[EXTRACTED MATERIAL]:
--- START ---

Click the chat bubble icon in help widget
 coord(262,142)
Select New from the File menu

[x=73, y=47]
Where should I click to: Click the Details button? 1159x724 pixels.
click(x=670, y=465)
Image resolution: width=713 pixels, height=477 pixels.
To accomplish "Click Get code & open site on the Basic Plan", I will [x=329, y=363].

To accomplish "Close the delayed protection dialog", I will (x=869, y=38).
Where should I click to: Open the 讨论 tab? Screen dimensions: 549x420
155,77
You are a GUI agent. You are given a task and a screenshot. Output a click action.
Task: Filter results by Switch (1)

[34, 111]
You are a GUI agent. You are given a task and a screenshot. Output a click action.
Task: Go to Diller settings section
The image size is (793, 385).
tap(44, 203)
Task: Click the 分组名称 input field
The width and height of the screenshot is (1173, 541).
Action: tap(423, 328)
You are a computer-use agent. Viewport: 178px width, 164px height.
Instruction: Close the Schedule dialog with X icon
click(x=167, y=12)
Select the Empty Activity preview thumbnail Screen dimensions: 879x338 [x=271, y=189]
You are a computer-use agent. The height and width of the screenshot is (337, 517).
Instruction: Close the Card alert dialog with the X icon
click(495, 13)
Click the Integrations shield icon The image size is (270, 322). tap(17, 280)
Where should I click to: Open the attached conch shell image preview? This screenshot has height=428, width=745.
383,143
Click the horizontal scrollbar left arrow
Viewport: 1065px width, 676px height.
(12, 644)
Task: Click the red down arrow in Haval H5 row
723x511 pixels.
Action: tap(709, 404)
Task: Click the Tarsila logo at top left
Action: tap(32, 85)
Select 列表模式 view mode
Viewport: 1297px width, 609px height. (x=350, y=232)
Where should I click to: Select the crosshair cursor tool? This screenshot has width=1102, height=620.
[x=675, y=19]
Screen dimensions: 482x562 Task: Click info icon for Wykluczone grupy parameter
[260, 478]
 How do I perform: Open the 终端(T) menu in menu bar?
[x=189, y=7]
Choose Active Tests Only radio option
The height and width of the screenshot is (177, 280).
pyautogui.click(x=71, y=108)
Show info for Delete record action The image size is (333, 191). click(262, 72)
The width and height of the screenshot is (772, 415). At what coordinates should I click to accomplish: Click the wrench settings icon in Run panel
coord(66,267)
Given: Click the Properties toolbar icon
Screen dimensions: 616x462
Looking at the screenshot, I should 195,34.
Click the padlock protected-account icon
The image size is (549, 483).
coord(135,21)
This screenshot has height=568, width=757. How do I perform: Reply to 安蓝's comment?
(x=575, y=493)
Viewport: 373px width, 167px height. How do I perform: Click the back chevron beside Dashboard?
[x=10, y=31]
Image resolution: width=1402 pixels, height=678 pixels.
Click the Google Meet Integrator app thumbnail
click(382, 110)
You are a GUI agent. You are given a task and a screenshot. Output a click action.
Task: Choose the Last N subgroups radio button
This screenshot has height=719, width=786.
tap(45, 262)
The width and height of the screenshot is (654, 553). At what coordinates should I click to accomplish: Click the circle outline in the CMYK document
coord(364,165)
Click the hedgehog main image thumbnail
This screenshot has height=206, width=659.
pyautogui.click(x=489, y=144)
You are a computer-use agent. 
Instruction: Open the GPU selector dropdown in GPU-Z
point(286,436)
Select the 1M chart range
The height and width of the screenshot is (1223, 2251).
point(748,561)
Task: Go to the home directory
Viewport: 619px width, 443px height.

--- END ---

[YOUR OBJECTIVE]: All entries above need to be copied verbatim.

[SOLVED PROBLEM]:
Click the chat bubble icon in help widget
 coord(262,142)
Select New from the File menu

[x=73, y=47]
Where should I click to: Click the Details button? 1159x724 pixels.
click(x=670, y=465)
Image resolution: width=713 pixels, height=477 pixels.
To accomplish "Click Get code & open site on the Basic Plan", I will [x=329, y=363].

To accomplish "Close the delayed protection dialog", I will (x=869, y=38).
Where should I click to: Open the 讨论 tab? Screen dimensions: 549x420
155,77
You are a GUI agent. You are given a task and a screenshot. Output a click action.
Task: Filter results by Switch (1)

[34, 111]
You are a GUI agent. You are given a task and a screenshot. Output a click action.
Task: Go to Diller settings section
The image size is (793, 385).
tap(44, 203)
Task: Click the 分组名称 input field
The width and height of the screenshot is (1173, 541).
Action: tap(423, 328)
You are a computer-use agent. Viewport: 178px width, 164px height.
Instruction: Close the Schedule dialog with X icon
click(x=167, y=12)
Select the Empty Activity preview thumbnail Screen dimensions: 879x338 [x=271, y=189]
You are a computer-use agent. The height and width of the screenshot is (337, 517).
Instruction: Close the Card alert dialog with the X icon
click(495, 13)
Click the Integrations shield icon The image size is (270, 322). tap(17, 280)
Where should I click to: Open the attached conch shell image preview? This screenshot has height=428, width=745.
383,143
Click the horizontal scrollbar left arrow
Viewport: 1065px width, 676px height.
(12, 644)
Task: Click the red down arrow in Haval H5 row
723x511 pixels.
Action: tap(709, 404)
Task: Click the Tarsila logo at top left
Action: tap(32, 85)
Select 列表模式 view mode
Viewport: 1297px width, 609px height. (x=350, y=232)
Where should I click to: Select the crosshair cursor tool? This screenshot has width=1102, height=620.
[x=675, y=19]
Screen dimensions: 482x562 Task: Click info icon for Wykluczone grupy parameter
[260, 478]
 How do I perform: Open the 终端(T) menu in menu bar?
[x=189, y=7]
Choose Active Tests Only radio option
The height and width of the screenshot is (177, 280).
pyautogui.click(x=71, y=108)
Show info for Delete record action The image size is (333, 191). click(262, 72)
The width and height of the screenshot is (772, 415). At what coordinates should I click to accomplish: Click the wrench settings icon in Run panel
coord(66,267)
Given: Click the Properties toolbar icon
Screen dimensions: 616x462
Looking at the screenshot, I should 195,34.
Click the padlock protected-account icon
The image size is (549, 483).
coord(135,21)
This screenshot has height=568, width=757. How do I perform: Reply to 安蓝's comment?
(x=575, y=493)
Viewport: 373px width, 167px height. How do I perform: Click the back chevron beside Dashboard?
[x=10, y=31]
Image resolution: width=1402 pixels, height=678 pixels.
Click the Google Meet Integrator app thumbnail
click(382, 110)
You are a GUI agent. You are given a task and a screenshot. Output a click action.
Task: Choose the Last N subgroups radio button
This screenshot has height=719, width=786.
tap(45, 262)
The width and height of the screenshot is (654, 553). At what coordinates should I click to accomplish: Click the circle outline in the CMYK document
coord(364,165)
Click the hedgehog main image thumbnail
This screenshot has height=206, width=659.
pyautogui.click(x=489, y=144)
You are a computer-use agent. 
Instruction: Open the GPU selector dropdown in GPU-Z
point(286,436)
Select the 1M chart range
The height and width of the screenshot is (1223, 2251).
point(748,561)
Task: Go to the home directory
Viewport: 619px width, 443px height.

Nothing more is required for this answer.